"Composite Report on three Korean Navy Civilians List No. 78, dated 28 March 1945, "Special Questions on Koreans" (U.S. National Archives)."
Date: Tue, 14 Aug 2007 14:26:20 -0400
From: "WXXXXX MXXXXXX" <wXXXXX.mXXXXXX@nara.gov>
Subject: Composite Report
August 14, 2007
We were unable to locate the report among the records in our custody.
Modern Military Records
Textual Archives Services Division
To Whom May it Concern,
I would like to know about a document titled "Composite Report on three Korean Navy Civilians List No. 78, dated 28 March 1945, "Special Questions on Koreans" (U.S. National Archives)."
According to a book titled "Ianfu To Senjo No Sei ("Comfort Women" and Sex in the Battlefields)", which was written by a famous historian in Japan, Professor Ikuhiko Hata, the document includes several statements of three Korean civilian employee captured on the Tinian Island in the summer of 1944, one of whom was Li Pak Do.
Professor Hata didn't show their statements in English, but one of the statements includes the words, "prostitutes", "volunteer", and "direct conscription." (see Ikuhiko Hata, "Ianfu To Senjo No sei", 1999 Shinco-sha. pp 380-381)
In a report titled "The Truth about the Question of "Comfort Women"", its author Mr.
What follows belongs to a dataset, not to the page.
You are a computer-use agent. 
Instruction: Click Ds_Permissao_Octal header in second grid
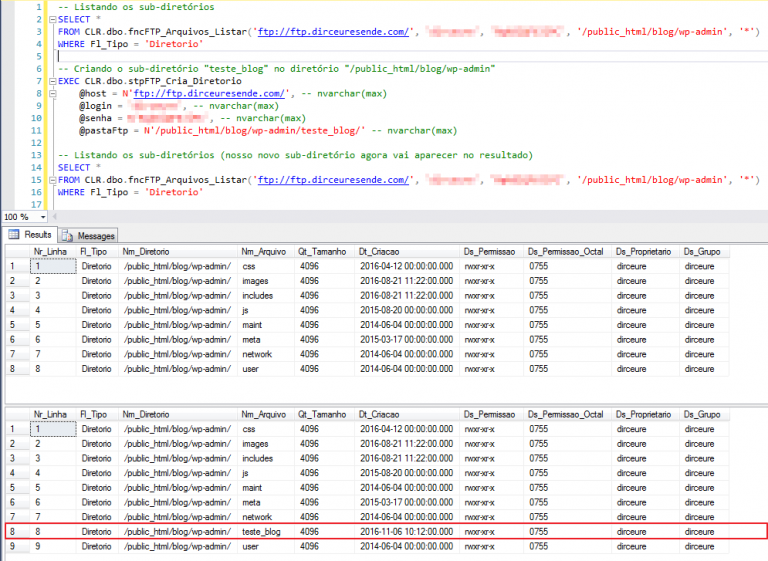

Yoshiaki Ogata extracted the document as follows.
Additionally, in 1945, in depositions of three Korean civilians in the employment of the Japanese Army, they stated “In the battle zones of the Pacific War, the Korean comfort women we met were all either volunteers, or women who had been sold by their parents. If any of the women had been victims of coercion, all Koreans, young and old, would have risen up in rage, regardless of whatever retaliation, and killed the Japanese.” This is taken from “Composite Report Three Korean Civilians List No. 78,” dated 28 March, 1945, “Special Questions on Koreans” (U.S. National Archives).
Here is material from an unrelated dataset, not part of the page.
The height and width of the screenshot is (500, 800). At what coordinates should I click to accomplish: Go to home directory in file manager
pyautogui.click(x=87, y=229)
Quite interestingly, from the title of the document Mr. Ogata presented, a word "Navy" had been dropped, although he referred the Professor Hata's book as you can see references at the end of his report.
Moreover, on February 16, 2007, Mr. Hideaki Kase, the chairman of a private organization, Society the Dissemination of Historical Fact, sent an open letter to Representative Mike Honda, which said as follows.
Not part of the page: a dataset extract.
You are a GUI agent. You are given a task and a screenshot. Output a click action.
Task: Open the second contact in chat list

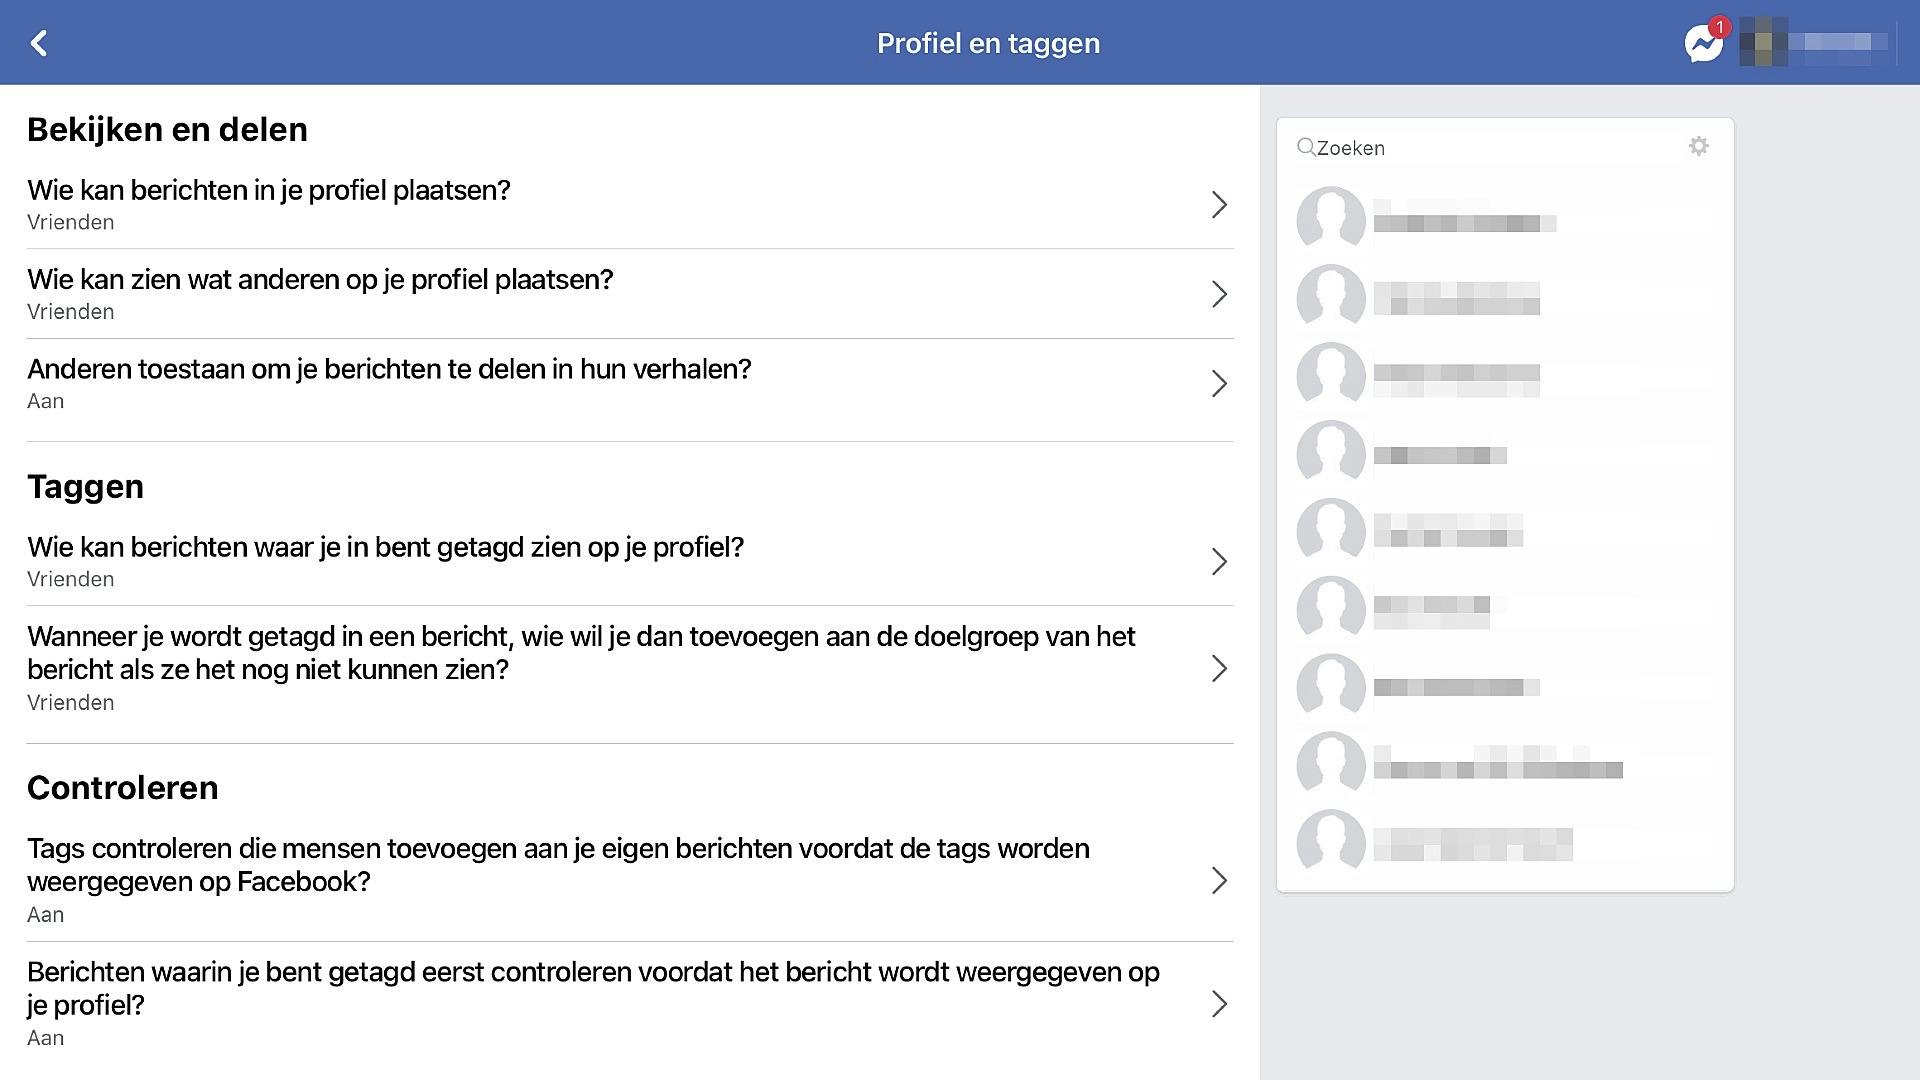point(1456,297)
The second can be found in depositions taken from three Korean civilian employees of the Japanese army, who stated the following: In the battle zones of the Pacific War, the Korean comfort women we met were all either volunteers, or women who had been sold by their parents. If the women had been victims of coercion, all the Koreans both young and old would have risen up in rage, and regardless of whatever retaliation, killed the Japanese (from Composite Report on Three Korean Civilians, List No. 78, dated 28 March 1945, “Special Question on Koreans” in the U.S. National Archives).
More interestingly, the extracted sentences have slightly differed from the ones Mr. Ogaka presented earlier in time, although the title of the document quoted was same, which meant it was different from its title Professor Hata initially presented in his book.
As you may know, the so-called "comfort women" issue has been quite mainly politically controversial in Japan, and a Congress resolution on this issue to ask the Japanese Government to "formally acknowledge, apologize, and accept historical responsibility in a clear and unequivocal manner for its Imperial Armed Force's coercion of young women into sexual slavery, known to the world as `comfort women', during its colonial and wartime occupation of Asia and the Pacific Islands from the 1930s through the duration of World War II." The resolution set off numerous emotional reactions from politicians, professors, and activists with right-wing and/or revisionism backgrounds in Japan. Not only I but also many other Japanese who know what the Imperial Japanese Army explicitly enforced many Asian women into sexual slavery for the soldiers, and we have really worried their movements, which will lead, distort and even whitewash historical facts and a numbers of war crimes committed by the Imperial Japanese Army.
I would be very grateful if you give me some information on this document. If we confirm that it really exists and come to correctly know what it says, that will greatly help we Japanese to understand the facts about "comfort women" and to know what the Japanese Government and/or Japanese people should do for these ladies, realizing what they have wanted us to do, I believe.
Thank you for your patience for having read my bad English.